▸ Recorded information:

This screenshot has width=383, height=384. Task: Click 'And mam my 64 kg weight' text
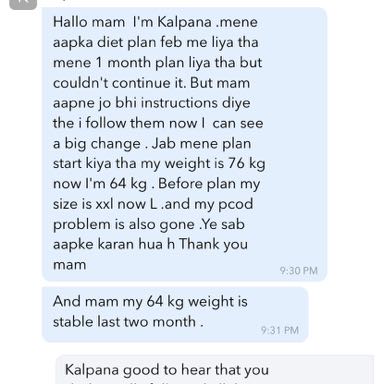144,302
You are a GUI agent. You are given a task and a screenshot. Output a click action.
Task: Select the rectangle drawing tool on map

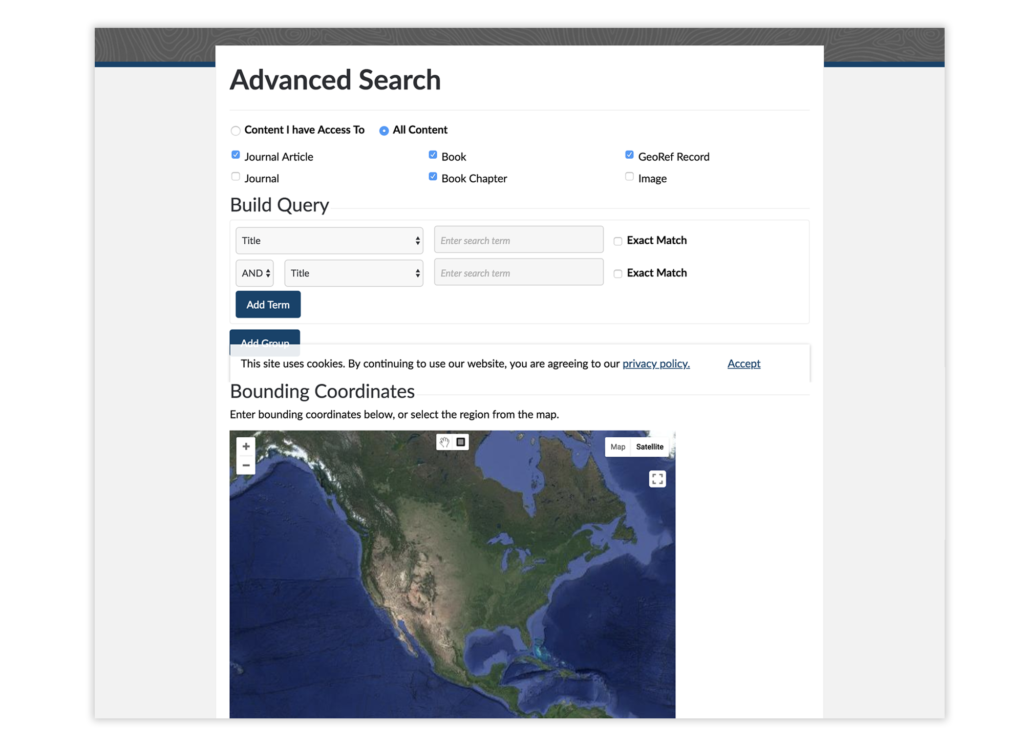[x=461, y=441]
---
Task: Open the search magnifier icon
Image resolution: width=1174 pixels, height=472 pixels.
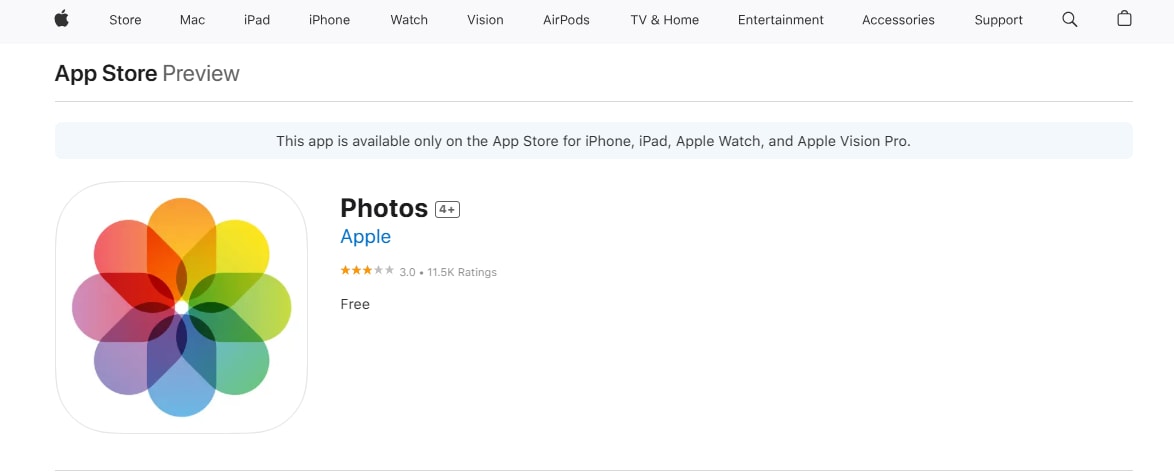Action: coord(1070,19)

▸ Requirements: Update the lines starting at the one with "Task: Open the search magnifier icon" and ending at the one with "Action: coord(1070,19)" by swapping "magnifier" for "magnifying glass" and leaving all else unchanged. Don't include the pictures.

▸ Task answer:
Task: Open the search magnifying glass icon
Image resolution: width=1174 pixels, height=472 pixels.
Action: coord(1070,19)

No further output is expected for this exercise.